Kitchen motto: Easy does it
LAKE CITY – From traditional German bierochs to elegant desserts topped with Creme Anglaise, Barb Richardson, of Lake City, knows how to blend old-school farm cooking with a modern flair for satisfying meals.
“I rely on simple ingredients,” said Richardson, who farms with her husband, Eric. “While I make a lot of family favorites, I also like finding new recipes on Pinterest.”
Some of her classics include red velvet cake, which she tops with her mother’s traditional red velvet cake frosting.
This unique frosting incorporates granulated sugar rather than powdered sugar and uses no cream cheese.
“My mother was a fabulous cook, and I grew up eating really good food,” said Richardson, who was raised in the small town of Spearville, Kan., northeast of Dodge City. “I didn’t do a lot of cooking myself, though, until after I got married in 1990.”
The Richardsons met through their jobs with Servi-Tech Crop Consulting and Agronomic Services and moved in 1991 to Lake City. They reared their three children – daughters Bailley, 21; and Piper, 19; and son, Aubrey, 17; on the family’s farm west of town, where they grow corn and soybeans and raise cattle.
Richardson refined her culinary skills as she cooked meals for her family and delivered lunches to the field at harvest.
She enjoys baking bierochs, which are meat-filled stuffed pocket pastries surrounded by homemade dough.
Bierochs make a handy meal that can be eaten on the go.
“There are a million different ways to make them,” said Richardson, who noted that the stuffed sandwiches were often served in her hometown when she was growing up.
Fillings can range from traditional German-style meat and cabbage to taco ingredients to pizza toppings and spices.
No matter how busy her family gets with high school sports or arm chores, Richardson knows that cooking is a catalyst that brings people together. “Eating meals together creates that feeling of family and home.”
Bread or pizza dough – large batch (either homemade or frozen)
2 pounds hamburger
1 medium onion, chopped
1 bag finely sliced cabbage, or 1 small head cabbage, finely chopped
Freshly ground pepper
Cheese, to taste
Brown hamburger and onion. Reduce heat.
Add sliced cabbage and a little water and put the lid on the pan to soften the cabbage.
Add cheese, if desired.
Season liberally with freshly ground pepper.

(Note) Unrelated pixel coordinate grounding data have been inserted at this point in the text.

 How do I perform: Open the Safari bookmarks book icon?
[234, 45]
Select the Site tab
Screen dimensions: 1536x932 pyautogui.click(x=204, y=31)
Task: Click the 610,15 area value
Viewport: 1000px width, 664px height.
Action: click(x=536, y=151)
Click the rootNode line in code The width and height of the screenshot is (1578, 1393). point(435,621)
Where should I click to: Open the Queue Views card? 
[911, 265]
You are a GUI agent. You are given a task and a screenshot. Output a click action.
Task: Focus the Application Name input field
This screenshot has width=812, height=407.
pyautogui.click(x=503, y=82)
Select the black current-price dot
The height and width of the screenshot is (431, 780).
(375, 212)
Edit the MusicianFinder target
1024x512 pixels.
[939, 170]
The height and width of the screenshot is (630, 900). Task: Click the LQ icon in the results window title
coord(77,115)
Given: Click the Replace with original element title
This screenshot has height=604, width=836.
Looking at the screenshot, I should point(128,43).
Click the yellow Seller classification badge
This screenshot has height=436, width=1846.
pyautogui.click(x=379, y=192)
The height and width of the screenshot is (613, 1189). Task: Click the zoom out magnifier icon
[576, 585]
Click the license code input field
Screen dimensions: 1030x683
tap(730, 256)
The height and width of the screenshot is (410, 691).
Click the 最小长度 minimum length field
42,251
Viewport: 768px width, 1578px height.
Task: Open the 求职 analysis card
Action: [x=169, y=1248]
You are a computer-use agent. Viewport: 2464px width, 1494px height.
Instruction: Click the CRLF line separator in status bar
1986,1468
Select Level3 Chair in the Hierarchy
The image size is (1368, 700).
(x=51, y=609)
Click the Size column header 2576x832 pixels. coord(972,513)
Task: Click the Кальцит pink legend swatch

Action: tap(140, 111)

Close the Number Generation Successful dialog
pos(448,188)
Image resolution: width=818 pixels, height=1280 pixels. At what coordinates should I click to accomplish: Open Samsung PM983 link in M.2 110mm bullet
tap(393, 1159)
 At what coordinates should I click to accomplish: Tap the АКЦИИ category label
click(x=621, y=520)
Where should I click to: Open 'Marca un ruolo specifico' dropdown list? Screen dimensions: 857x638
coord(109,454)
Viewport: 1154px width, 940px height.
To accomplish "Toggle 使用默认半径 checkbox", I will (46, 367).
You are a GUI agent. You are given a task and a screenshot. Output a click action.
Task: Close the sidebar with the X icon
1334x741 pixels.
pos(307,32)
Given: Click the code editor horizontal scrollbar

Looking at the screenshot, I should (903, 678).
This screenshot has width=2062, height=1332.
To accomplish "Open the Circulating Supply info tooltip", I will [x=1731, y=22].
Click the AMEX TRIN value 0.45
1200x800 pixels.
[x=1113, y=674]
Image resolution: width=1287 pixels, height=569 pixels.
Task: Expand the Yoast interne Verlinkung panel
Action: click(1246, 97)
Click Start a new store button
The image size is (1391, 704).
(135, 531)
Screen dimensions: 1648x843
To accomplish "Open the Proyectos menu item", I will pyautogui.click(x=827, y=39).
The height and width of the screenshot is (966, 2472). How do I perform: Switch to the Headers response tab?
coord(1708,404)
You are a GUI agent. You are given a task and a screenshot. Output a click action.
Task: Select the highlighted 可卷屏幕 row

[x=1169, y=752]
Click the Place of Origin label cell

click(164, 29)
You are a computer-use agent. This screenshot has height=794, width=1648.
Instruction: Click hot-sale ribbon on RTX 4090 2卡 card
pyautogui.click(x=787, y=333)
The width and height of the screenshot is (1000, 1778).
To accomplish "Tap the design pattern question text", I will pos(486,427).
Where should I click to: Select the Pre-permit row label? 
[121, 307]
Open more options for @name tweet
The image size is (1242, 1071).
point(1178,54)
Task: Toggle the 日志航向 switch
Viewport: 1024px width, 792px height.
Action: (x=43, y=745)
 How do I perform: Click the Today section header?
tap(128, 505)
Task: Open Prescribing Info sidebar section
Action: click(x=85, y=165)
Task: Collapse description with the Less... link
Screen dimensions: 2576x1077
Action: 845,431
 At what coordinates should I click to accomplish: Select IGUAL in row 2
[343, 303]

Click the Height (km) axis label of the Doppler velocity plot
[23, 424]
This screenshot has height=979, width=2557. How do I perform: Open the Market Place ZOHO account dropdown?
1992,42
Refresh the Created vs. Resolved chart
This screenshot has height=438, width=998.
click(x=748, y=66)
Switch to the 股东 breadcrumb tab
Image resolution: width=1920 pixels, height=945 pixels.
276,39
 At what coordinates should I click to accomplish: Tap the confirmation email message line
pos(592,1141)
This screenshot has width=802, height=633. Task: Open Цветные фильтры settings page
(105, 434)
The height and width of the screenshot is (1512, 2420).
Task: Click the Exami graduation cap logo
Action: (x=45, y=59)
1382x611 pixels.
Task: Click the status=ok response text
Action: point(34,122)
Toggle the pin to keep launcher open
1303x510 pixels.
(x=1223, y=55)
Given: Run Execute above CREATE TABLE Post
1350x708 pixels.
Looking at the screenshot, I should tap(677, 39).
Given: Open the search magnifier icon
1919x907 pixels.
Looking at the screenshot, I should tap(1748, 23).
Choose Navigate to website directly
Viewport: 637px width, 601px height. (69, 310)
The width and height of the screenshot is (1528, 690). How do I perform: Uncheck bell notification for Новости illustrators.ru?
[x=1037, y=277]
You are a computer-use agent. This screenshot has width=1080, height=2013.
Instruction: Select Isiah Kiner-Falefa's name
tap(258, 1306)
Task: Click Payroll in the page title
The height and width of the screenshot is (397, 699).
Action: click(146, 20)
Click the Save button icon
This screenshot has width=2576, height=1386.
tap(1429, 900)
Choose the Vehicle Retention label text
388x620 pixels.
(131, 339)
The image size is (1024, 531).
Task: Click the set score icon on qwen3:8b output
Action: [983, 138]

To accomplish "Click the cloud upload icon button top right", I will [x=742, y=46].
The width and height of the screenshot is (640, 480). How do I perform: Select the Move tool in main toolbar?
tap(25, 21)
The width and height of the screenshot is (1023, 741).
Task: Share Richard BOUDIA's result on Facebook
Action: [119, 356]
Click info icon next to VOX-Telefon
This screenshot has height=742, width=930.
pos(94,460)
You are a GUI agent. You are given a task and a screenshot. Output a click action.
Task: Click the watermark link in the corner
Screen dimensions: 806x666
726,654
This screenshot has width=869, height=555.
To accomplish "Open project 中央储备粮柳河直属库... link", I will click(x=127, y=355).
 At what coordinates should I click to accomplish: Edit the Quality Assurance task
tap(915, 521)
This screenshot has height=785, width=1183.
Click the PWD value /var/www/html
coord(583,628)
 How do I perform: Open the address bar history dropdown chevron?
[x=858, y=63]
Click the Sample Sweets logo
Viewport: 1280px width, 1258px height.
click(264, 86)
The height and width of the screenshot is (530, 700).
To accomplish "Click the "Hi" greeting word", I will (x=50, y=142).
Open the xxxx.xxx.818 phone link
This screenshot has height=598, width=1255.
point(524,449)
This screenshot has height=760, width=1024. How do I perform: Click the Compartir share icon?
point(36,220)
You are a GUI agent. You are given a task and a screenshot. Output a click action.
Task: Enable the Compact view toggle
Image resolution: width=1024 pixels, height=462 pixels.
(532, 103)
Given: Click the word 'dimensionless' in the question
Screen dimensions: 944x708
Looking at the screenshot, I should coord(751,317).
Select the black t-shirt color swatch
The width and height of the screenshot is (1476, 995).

Roll out palm-sized pieces of dough and add a scoop of the meat mixture to each piece of dough.
Fold in edges and pinch shut to form a “pillow.”
Place pinched side down on parchment-lined baking sheet.
Brush each bieroch with beaten egg. Bake at 375 degrees for 15 to 20 minutes, or until golden brown.
Creamy white chicken chili
1 tablespoon olive oil
1 pound chicken breasts, cut into half-inch pieces
1 medium onion, chopped into half-inch pieces
2 cloves fresh garlic, or 1 1/2 teaspoons garlic powder
2 cans great northern beans, rinsed and drained
2 cups chicken broth, or 1 can of chicken broth
2 4-ounce cans diced chilis
1 teaspoon kosher salt
1 teaspoon cumin
1 teaspoon oregano
1/2 teaspoon freshly ground black pepper
1/4 teaspoon cayenne pepper (optional)
1 cup sour cream
1/2 cup heavy cream (milk is fine, too)
Heat oil in a large saucepan over medium heat. Add chicken, onion and fresh garlic.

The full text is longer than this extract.